Mastering the Messages API: Building Conversational Apps with Claude
Learn how to use Claude's Messages API for basic requests, multi-turn conversations, prefill techniques, and vision capabilities with practical code examples.
This guide covers the Messages API patterns: basic requests, multi-turn conversations by sending full history, prefilling Claude's responses to shape output, and using vision. You'll get Python/TypeScript examples for each pattern.
Mastering the Messages API: Building Conversational Apps with Claude
Claude’s Messages API is the primary way to interact with the model programmatically. Whether you’re building a simple chatbot, a multi-turn assistant, or a vision-powered app, understanding how to structure your API calls is essential. This guide walks you through the core patterns—basic requests, multi-turn conversations, prefill techniques, and vision capabilities—with practical code examples in Python and TypeScript.

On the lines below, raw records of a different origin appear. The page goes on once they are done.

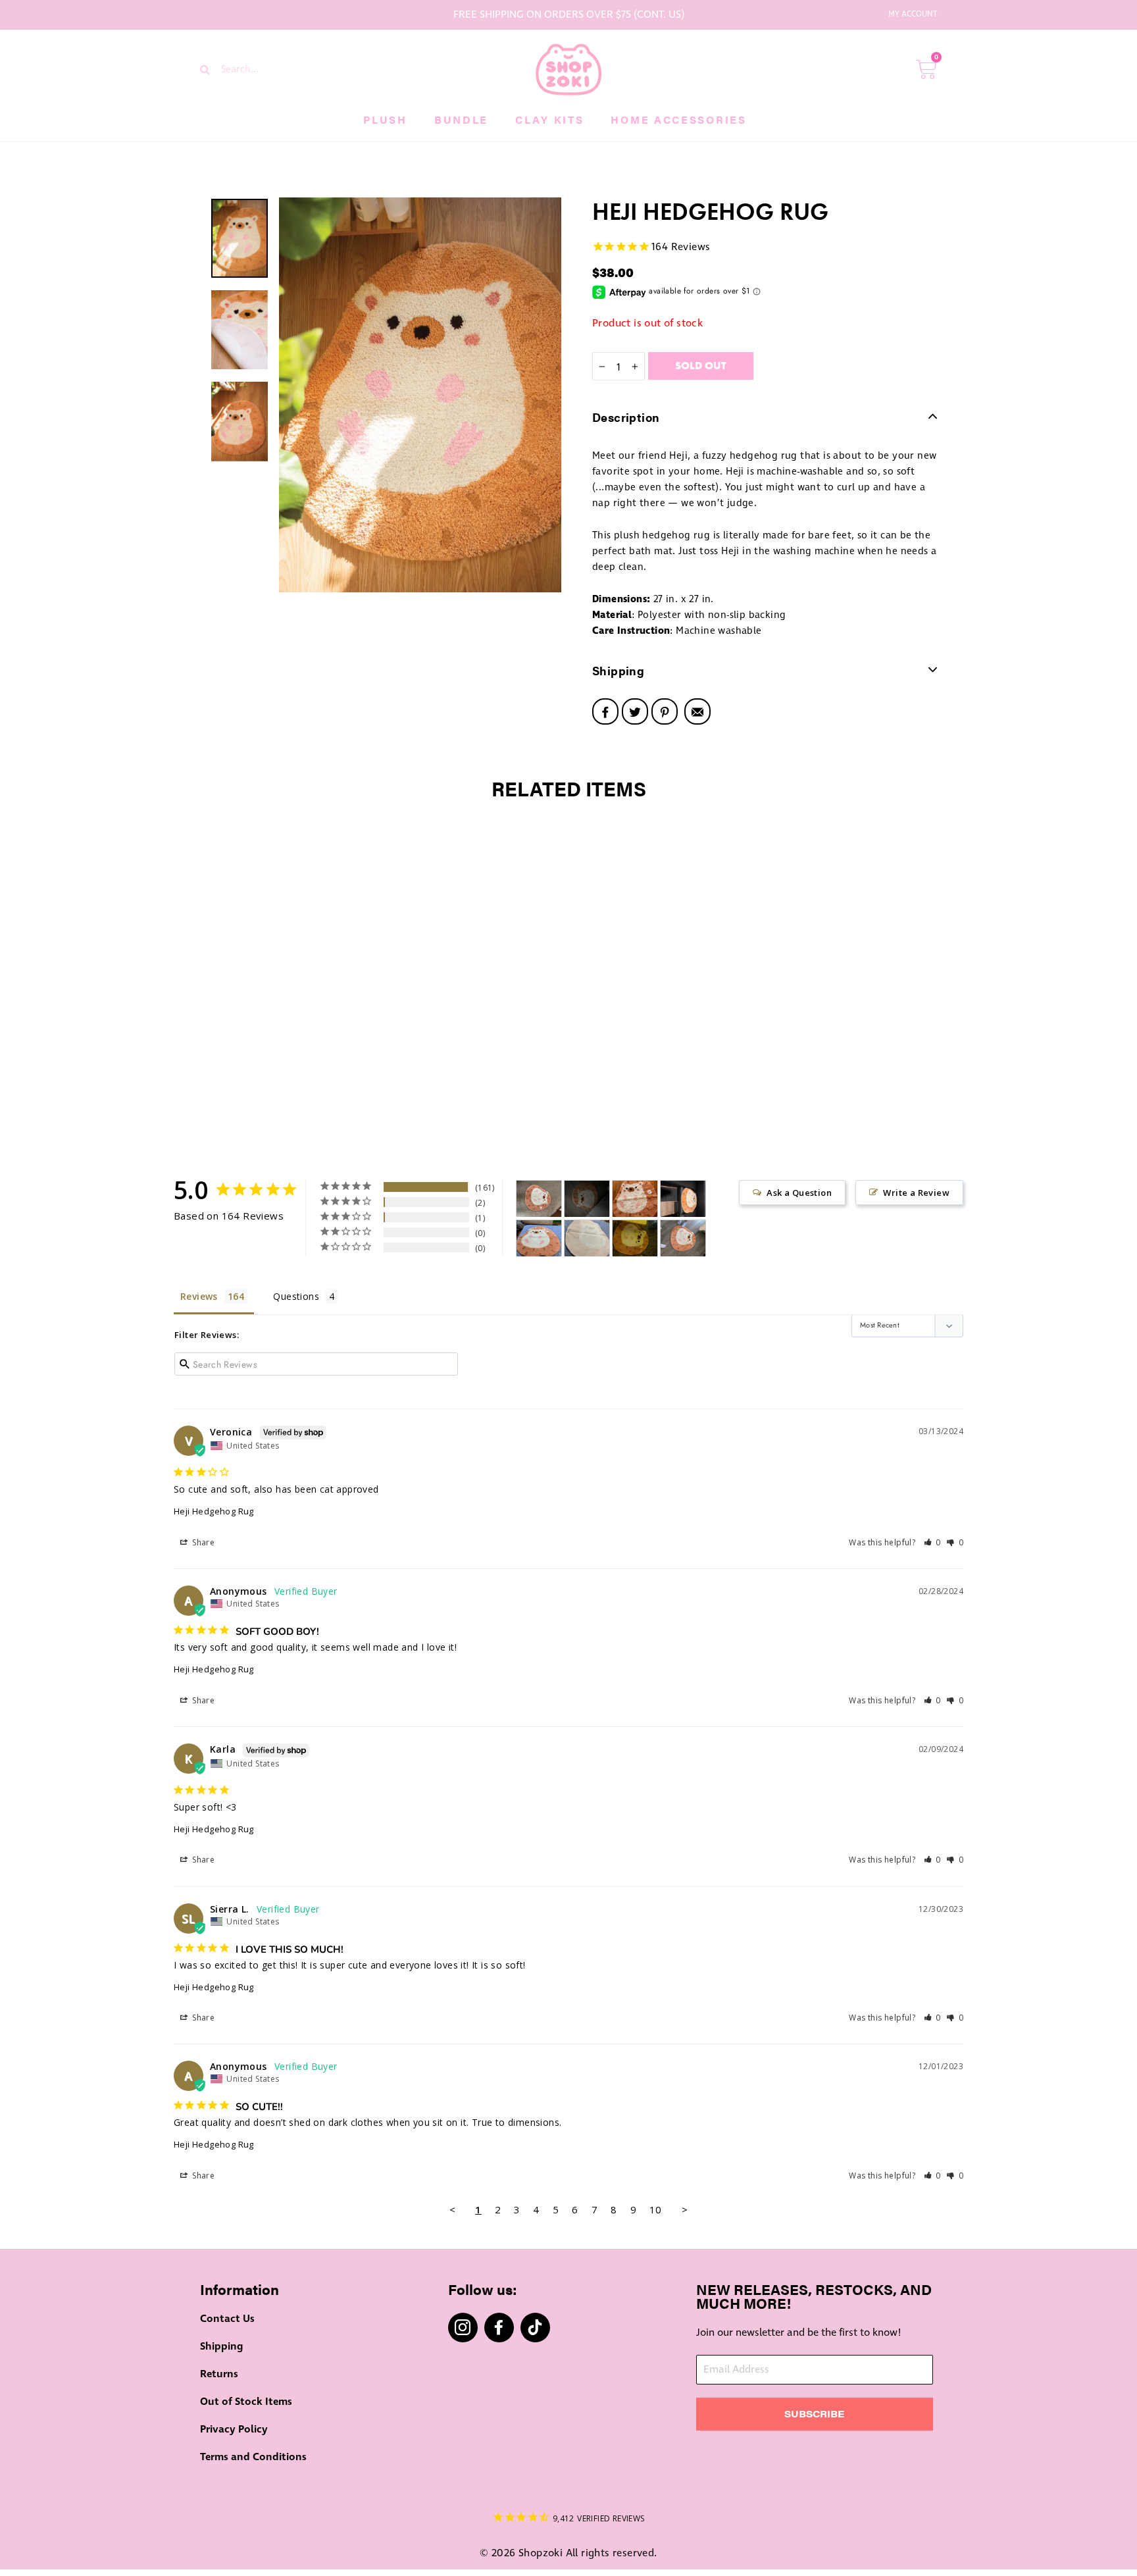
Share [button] (202, 1542)
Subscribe (814, 2413)
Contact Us (227, 2318)
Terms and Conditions (253, 2457)
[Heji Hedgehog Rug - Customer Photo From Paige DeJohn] (635, 1238)
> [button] (685, 2209)
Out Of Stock (286, 1104)
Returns (219, 2374)
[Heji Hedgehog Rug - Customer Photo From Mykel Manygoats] (683, 1238)
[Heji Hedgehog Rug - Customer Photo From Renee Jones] (587, 1199)
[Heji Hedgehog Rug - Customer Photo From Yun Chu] (683, 1199)
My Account (912, 14)
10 (655, 2209)
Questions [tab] (296, 1296)
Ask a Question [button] (799, 1192)
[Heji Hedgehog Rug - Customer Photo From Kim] (539, 1238)
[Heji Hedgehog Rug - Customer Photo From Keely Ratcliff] (635, 1199)
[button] (932, 1542)
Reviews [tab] (199, 1296)
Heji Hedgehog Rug (214, 1511)
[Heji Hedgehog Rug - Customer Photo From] (539, 1199)
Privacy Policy (234, 2429)
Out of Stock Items (246, 2401)
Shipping (221, 2346)
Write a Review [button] (916, 1192)
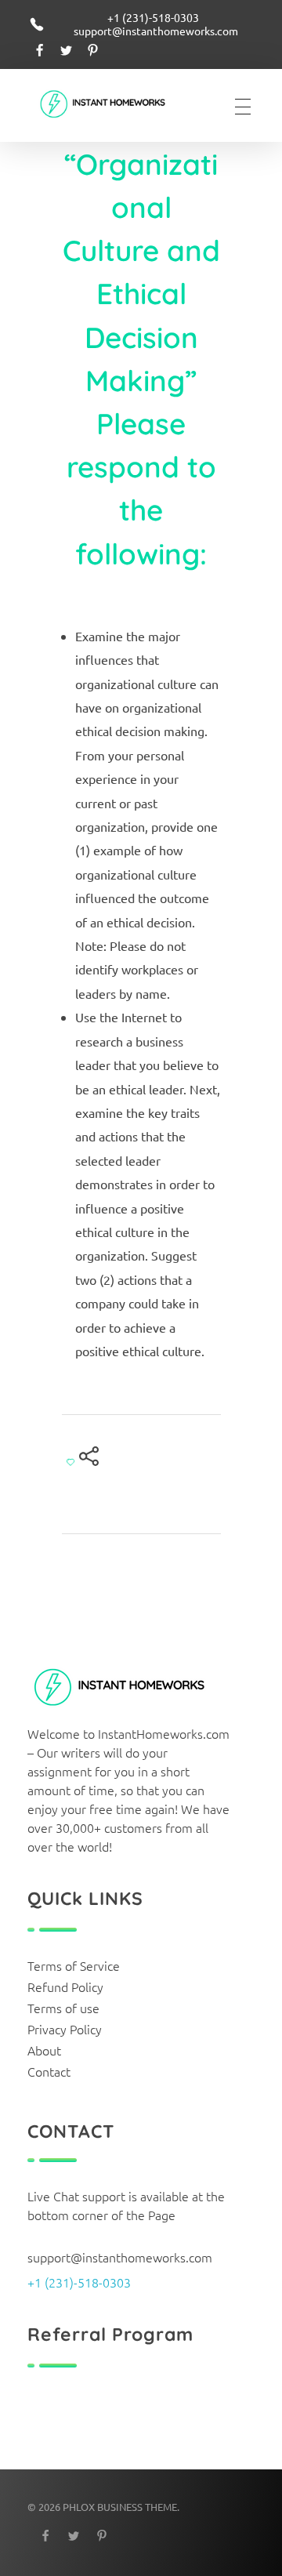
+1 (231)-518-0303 (79, 2282)
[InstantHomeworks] (112, 105)
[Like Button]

Understanding the Messages API vs. Managed Agents
Anthropic offers two paths for building with Claude:
- Messages API: Direct model access. You control every aspect of the conversation loop. Best for custom agents, fine-grained control, and real-time interactions.
- Claude Managed Agents: A pre-built, configurable agent harness that runs on managed infrastructure. Best for long-running tasks and asynchronous work.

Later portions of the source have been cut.